Silent Movie 1976 A Movie A Day Day 34

I saw every Mel Brook’s movie that ever came out. After Blazing Saddles, Mel Brooks was the hottest movie maker in Hollywood and his movies are usually cited by comedians around the world as an inspiration. I think Mel is hit or miss. Hit or miss not from movie to movie but from scene to scene. In some movies there is a huge amount of consistency but in others there is not That doesn’t mean they are not funny but it does mean that they do not always hold together that well and they may have some flat spots. Young Frankenstein, Blazing Saddles are both solid every single bit. High Anxiety is about 75 percent. Space balls is maybe 25 percent. To me, Silent Movie falls right in the middle.

This is a funny concept, film makers with a script for a Silent Movie to be made in contemporary Hollywood. Then you do the movie in a style similar to the old silent classic comedies. You populate it with popular stars of today and then let them loose on the screen. The big problem is that none of the movie is about the Silent Movie and how it comes out. It is all about the process of trying to get big stars in the picture, but we never see any of the script as the director finally put it together. That means that at best this film is going to be a series of vignettes, with thin plot to hold them together. So here is how I felt about most of those scenes.

The opening, with the three film makers picking up a pregnant woman and having the car tip up in the air falls flat.
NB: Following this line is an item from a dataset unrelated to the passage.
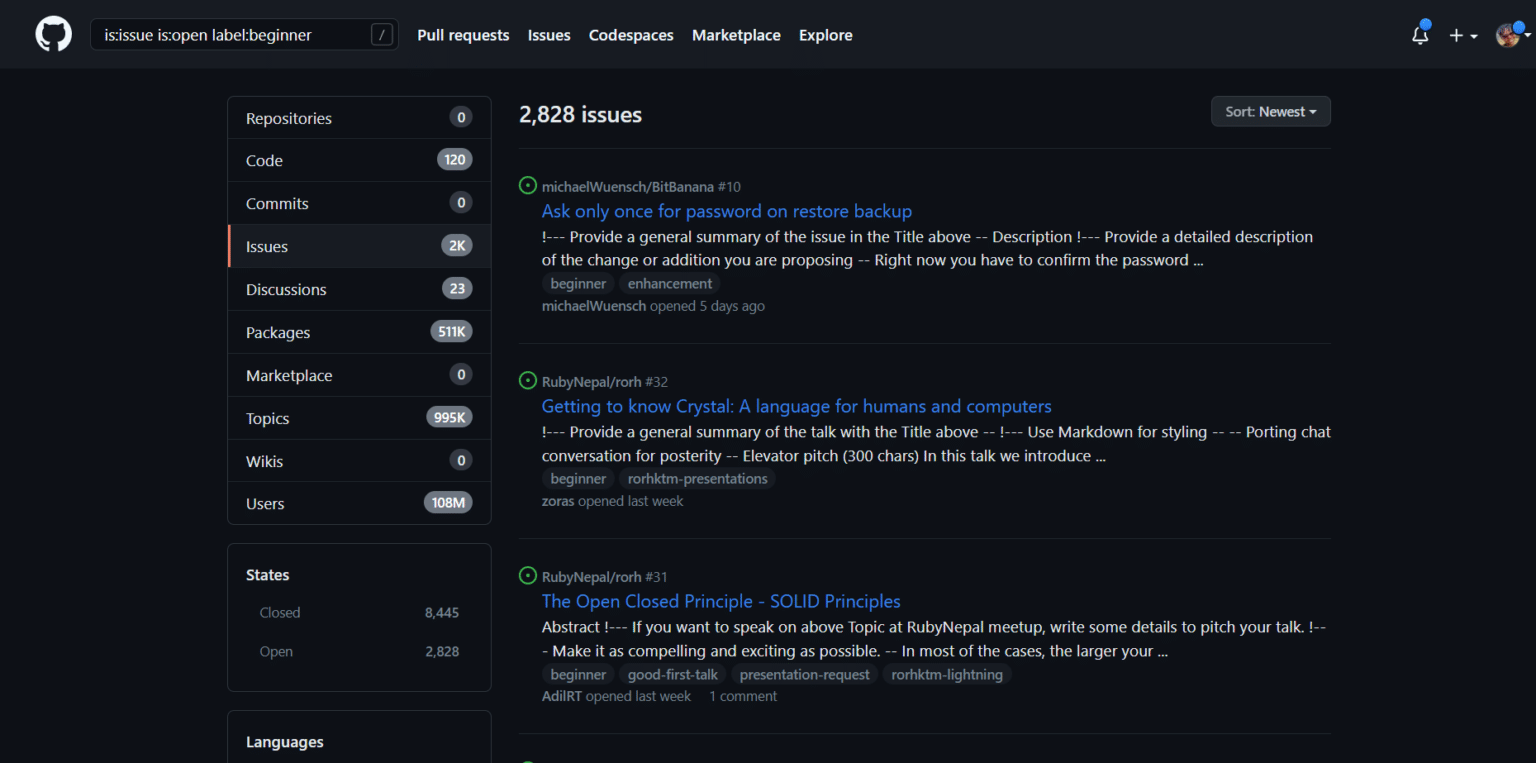Click the open issue icon for issue #31

[527, 575]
It looks like a one joke bit stretched over a couple of minutes, finished off with a payoff that has nothing to do with what came before. I have not seen a lot of silent comedies, but the ones I have seen hold together better than this. Here they are, fifty years after the introduction of sound and the movie has less narrative and pacing than a movie from 1920. The guys mug and there is one good joke about the dialogue not matching the caption cards. Then it is on to the set up of the plot. I like Sid Caesar, but there was no punch to any of the jokes in his scenes. He makes some funny faces that have very little context to the events on the screen and then we move on. The best bit here had to do with contagious crossed fingers, but why it is unique to a silent movie is beyond me. There are also two scenes in the film that clearly would not play in these politically correct times. The punchline involves three old ladies yelling the word “Fags”.
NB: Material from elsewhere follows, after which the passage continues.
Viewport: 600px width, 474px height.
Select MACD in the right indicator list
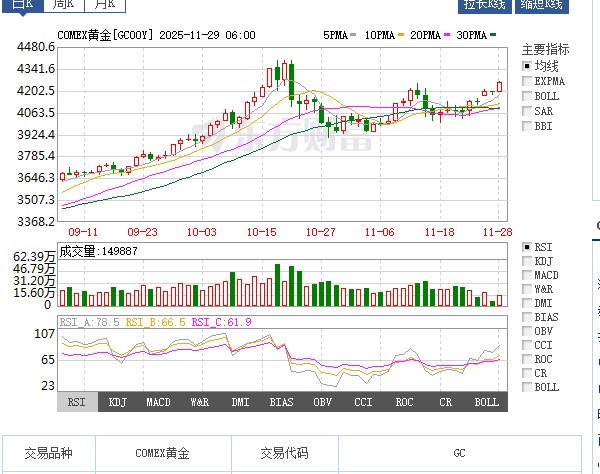527,275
On the other hand, the Burt Reynold’s segment actually comes out pretty well. Burt make some fun of himself, there is an hysterical shower scene and then a classic old school comedy bit that falls a little flat involving a steam roller. I think this section works because Burt Reynold’s knew how far to go in mugging for the camera. A little wink and a smile in the mirror is enough. James Caan on the other hand, overplays and then underplays the comedy bits he is in. Liza Minelli, is mostly lost in a bit that simply has her observing the antics of the three stars in Knight’s Armour. Maybe this would have worked better with the clanking of the armor added in. As it was, it was maniacal without being funny. Paul Newman plays all of his part, sitting down in a motorized wheelchair, and it works really well, but not because it is Newman, but because they choreographed some good jokes in the chase. The payoff on the other hand works exactly because it is Paul Newman. Mel Brook’s wife Anne Bancroft is in the film, playing herself, the best face joke is hers as she does a spot on Marty Feldman impression. There are also a couple of good visual jokes featuring the board of executives responding to a sexy image of Bernadette Peters.

I think the main problem with the film is timing. Brooks has a good ear for a funny joke and a good eye for a sight gag, but they do not flow smoothly or quickly. A keystone cops comedy should be paced like the race scene with Paul Newman, but the Three Stooges and Laurel and Hardy, had dialogue to help set up the jokes and that is missing here. For a movie that is supposed to be light and bouncy, it feels slow and methodical. Those few scenes that are planned, take a long time to play out, the frenzied stuff just seems a bit random and goes on too long. I saw this movie with Dan Hasegawa, when it first came out and we liked it well enough then. I have not watched it in the thirty four years since it’s release until today. I’ve seen “Life Stinks” more times then this, and to be honest, I now know why.